→ Task objective
Can you copy the case summary word for word from "(An intern at" to "of gross negligence.)"?

Monkey Business


Howard v. Chimps, Inc. (Oregon)
(An intern at a chimpanzee sanctuary was injured when she was attacked by a chimpanzee;  she sued the sanctuary but the court dismissed her negligence and strict liability claims in light of the intern manual that she read and signed that included a waiver and release agreement;  the court also determined that there was no reasonable evidence of gross negligence.)

An intern at a chimpanzee sanctuary was injured just ten days after her start date.  A chimpanzee attacked her while she was cleaning a cage, and she brought an action against the sanctuary for negligence and strict liability.  Plaintiff thereafter moved for partial summary judgment, arguing that the waiver and release she signed was not enforceable.  The trial court denied that motion and later granted the defendant’s motion for summary judgment finding that the waiver and release precluded the plaintiff’s claims.  Plaintiff then appealed.

→ Information shown
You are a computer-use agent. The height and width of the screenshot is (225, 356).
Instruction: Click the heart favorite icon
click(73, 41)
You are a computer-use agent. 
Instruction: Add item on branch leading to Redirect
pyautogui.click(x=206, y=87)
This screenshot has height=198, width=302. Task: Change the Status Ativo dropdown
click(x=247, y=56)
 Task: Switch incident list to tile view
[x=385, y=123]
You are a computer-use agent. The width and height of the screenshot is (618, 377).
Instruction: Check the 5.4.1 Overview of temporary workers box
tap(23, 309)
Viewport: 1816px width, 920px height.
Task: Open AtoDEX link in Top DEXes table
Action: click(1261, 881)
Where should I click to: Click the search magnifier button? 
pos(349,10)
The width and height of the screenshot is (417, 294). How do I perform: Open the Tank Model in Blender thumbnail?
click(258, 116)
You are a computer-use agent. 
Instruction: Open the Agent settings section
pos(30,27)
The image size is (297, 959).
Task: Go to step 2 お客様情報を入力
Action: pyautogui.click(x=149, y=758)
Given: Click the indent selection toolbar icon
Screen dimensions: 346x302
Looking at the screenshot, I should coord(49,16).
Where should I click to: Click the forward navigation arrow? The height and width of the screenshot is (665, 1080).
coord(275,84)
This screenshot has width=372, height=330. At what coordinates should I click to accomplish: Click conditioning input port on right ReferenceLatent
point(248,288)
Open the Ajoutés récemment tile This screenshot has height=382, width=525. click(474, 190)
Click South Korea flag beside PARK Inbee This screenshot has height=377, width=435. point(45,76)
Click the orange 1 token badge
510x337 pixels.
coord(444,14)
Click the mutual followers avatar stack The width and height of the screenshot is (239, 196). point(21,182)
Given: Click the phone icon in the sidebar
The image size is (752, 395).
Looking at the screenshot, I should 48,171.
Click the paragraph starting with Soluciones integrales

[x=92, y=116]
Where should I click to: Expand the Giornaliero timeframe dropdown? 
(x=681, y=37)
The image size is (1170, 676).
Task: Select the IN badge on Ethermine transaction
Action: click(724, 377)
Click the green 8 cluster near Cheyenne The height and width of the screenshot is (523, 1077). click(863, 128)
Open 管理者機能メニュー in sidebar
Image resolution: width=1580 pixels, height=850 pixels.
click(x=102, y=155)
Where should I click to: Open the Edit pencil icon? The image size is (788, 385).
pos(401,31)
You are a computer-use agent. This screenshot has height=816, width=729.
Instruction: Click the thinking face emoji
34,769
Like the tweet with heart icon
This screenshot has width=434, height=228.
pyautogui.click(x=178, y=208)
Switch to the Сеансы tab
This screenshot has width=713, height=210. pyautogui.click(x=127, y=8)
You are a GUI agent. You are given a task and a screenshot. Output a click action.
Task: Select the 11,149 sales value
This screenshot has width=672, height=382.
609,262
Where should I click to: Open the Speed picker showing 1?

→ Finished task
(An intern at a chimpanzee sanctuary was injured when she was attacked by a chimpanzee;  she sued the sanctuary but the court dismissed her negligence and strict liability claims in light of the intern manual that she read and signed that included a waiver and release agreement;  the court also determined that there was no reasonable evidence of gross negligence.)